There once was a Time where Farming was an occupation and avocation; now it is only an Investment portfolio. The Change came from the management of Risk coupled with the elimination of hard labor, farmers replaced with Agronomists, and All dependent upon a high-fuel technology which is becoming super-expensive. The only Problem foreseen contains the kernel that farmers are being priced from the Market, and education in current practices of Agriculture comes with excessive Cost which cannot be spread. Long-term Trends will assure that there will be shortage of trained Labor within the next decade for Agriculture, and without this skill, there will be a loss of Agricultural Profits. Various methodologies to recapture trained Labor will fail, due primarily to the investiture of the new Investment capital which absorbs the farm product Profits.

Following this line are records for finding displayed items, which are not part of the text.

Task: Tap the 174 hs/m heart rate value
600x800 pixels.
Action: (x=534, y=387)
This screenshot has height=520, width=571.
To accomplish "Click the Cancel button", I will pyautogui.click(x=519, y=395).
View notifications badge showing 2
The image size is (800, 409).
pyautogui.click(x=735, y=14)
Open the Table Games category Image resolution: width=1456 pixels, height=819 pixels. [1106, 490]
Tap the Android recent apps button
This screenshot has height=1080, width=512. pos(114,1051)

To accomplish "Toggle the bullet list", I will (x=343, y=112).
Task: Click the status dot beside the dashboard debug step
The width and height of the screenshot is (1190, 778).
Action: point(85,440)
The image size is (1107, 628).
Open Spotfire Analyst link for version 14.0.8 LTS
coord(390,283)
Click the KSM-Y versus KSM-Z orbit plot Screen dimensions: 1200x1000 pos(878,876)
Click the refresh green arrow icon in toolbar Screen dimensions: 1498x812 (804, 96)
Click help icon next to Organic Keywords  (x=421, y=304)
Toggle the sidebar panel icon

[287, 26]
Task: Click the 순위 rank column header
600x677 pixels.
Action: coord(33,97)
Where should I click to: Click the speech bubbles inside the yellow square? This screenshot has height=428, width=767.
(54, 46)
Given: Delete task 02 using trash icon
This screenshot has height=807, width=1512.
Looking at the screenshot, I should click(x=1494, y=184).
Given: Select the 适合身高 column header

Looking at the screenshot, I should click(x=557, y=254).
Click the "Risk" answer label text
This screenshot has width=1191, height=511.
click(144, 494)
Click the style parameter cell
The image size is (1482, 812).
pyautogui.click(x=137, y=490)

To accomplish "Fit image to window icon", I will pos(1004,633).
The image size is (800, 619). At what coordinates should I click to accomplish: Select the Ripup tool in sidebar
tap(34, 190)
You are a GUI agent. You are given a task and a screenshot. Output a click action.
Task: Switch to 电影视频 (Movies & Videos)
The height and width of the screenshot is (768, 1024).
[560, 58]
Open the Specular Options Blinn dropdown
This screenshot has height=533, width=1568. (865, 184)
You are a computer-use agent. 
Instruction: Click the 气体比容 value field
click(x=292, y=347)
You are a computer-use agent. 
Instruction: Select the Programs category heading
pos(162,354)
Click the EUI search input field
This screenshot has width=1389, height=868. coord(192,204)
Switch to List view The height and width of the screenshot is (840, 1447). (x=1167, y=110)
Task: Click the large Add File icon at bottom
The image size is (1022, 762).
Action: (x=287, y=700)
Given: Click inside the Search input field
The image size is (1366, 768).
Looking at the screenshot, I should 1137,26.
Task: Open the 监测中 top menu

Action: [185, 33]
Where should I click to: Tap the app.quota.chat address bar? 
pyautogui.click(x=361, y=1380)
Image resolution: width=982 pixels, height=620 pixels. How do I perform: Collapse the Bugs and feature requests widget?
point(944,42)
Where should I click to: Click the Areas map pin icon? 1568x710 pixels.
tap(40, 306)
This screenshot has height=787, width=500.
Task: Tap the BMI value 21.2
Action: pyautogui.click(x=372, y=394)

I include this Piece simply because I want to cause confusion in my Readers. I challenge them to explain how this Post impacts the previous paragraph, and why. The growth in IT has brought both knowledge and Profits to Agriculture, but Production Costs maintained by Corporate suppliers have compelled the reeducation in IT for Agriculture. Risk Management, on the other hand, has insisted on academic accreditation in Agriculture; this means that Practitioners must have collegiate Degrees while continually updating their IT capacity, before even turning to the real labor of farming. Labor entrance is too expensive, and Agricultural Pricing remains too low to pay both for Investment and Wage Returns for Labor specialization.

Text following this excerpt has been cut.